Compositional Diffusion with Guided search for Long-Horizon Planning

Abstract
Generative models have emerged as powerful tools for planning, with compositional approaches offering particular promise for modeling long-horizon task distributions by composing together local, modular generative models. This compositional paradigm spans diverse domains, from multi-step manipulation planning to panoramic image synthesis to long video generation. However, compositional generative models face a critical challenge: when local distributions are multimodal, existing composition methods average incompatible modes, producing plans that are neither locally feasible nor globally coherent. We propose Compositional Diffusion with Guided Search (CDGS), which addresses this mode averaging problem by embedding search directly within the diffusion denoising process. Our method explores diverse combinations of local modes through population-based sampling, enforces global consistency through iterative resampling between overlapping segments, and prunes infeasible candidates using likelihood-based filtering. CDGS matches oracle performance on seven robot manipulation tasks, outperforming baselines that lack compositionality or require long-horizon training data. The approach generalizes across domains, enabling coherent text-guided panoramic images and long videos through effective local-to-global message passing.
Method
CDGS is a structured inference-time algorithm designed to identify coherent sequences of local modes that form valid global plans. Specifically, CDGS employs a population-based search to explore and select promising mode sequences beyond naive sampling. To facilitate the search, it:
- Incorporates iterative resampling into the compositional score calculation to enhance information exchange across distant segments, leading to potentially coherent global plan candidates.

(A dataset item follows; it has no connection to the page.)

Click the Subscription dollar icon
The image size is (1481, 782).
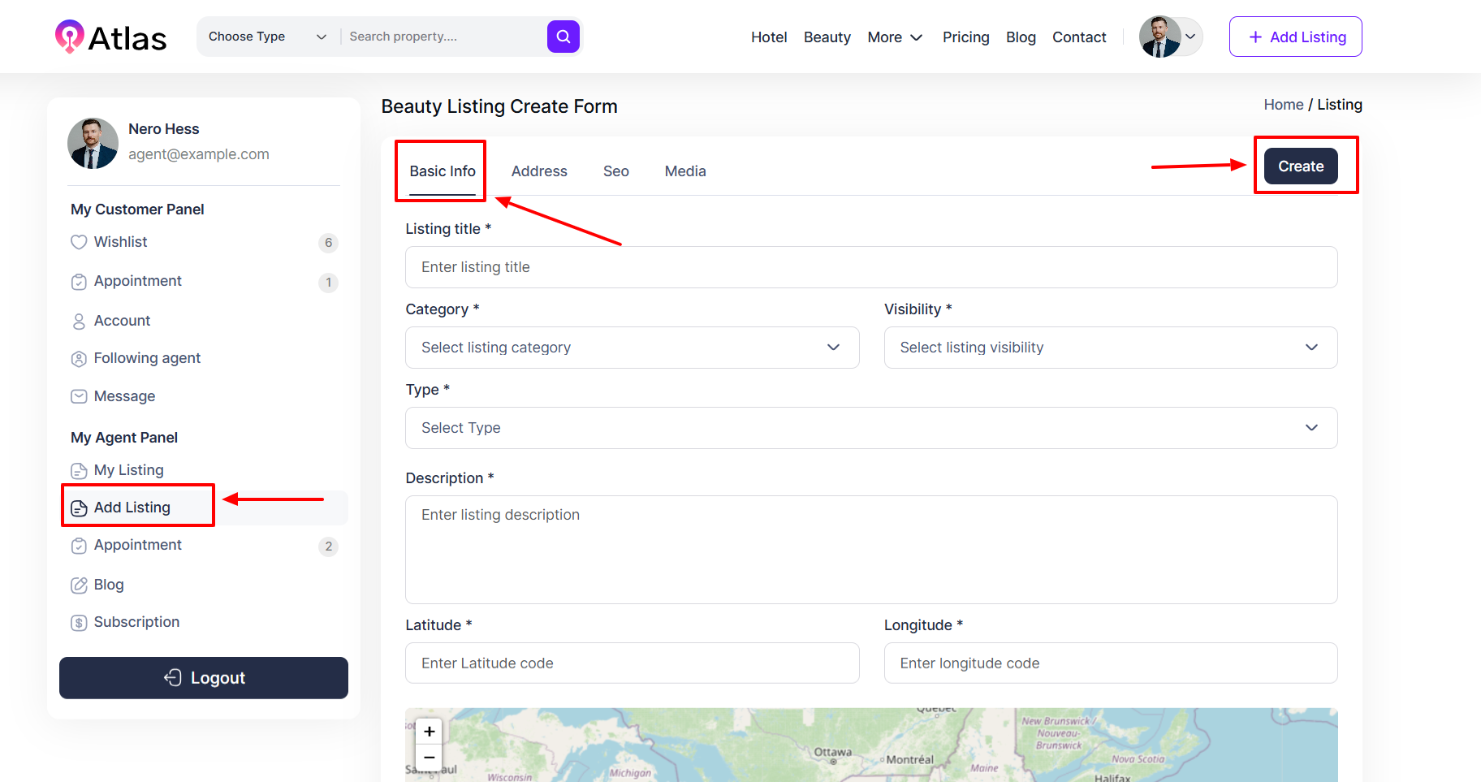click(79, 622)
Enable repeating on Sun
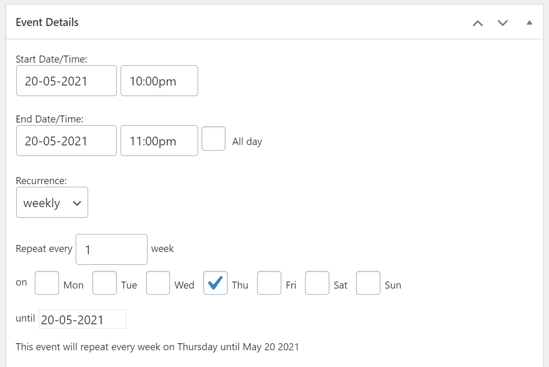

- Prunes the incoherent candidates by evaluating the likelihood of their local segments with a ranking objective.

Results
We evaluate our approach across three key domains that demonstrate the versatility and effectiveness of our method. Each evaluation category showcases different aspects of our algorithm's capabilities.
🤖 Long Horizon Manipulation Tasks
Complex robotic manipulation sequences requiring long-horizon planning and reasoning about inter-step dependencies.
🌄 Panoramic Image Generation
High-resolution panoramic image synthesis upto 512 x 4608 with seamless stitching and detail preservation.
🎬 Long Video Generation
Extended video sequence generation upto 350 frames while maintaining temporal and subject consistencies.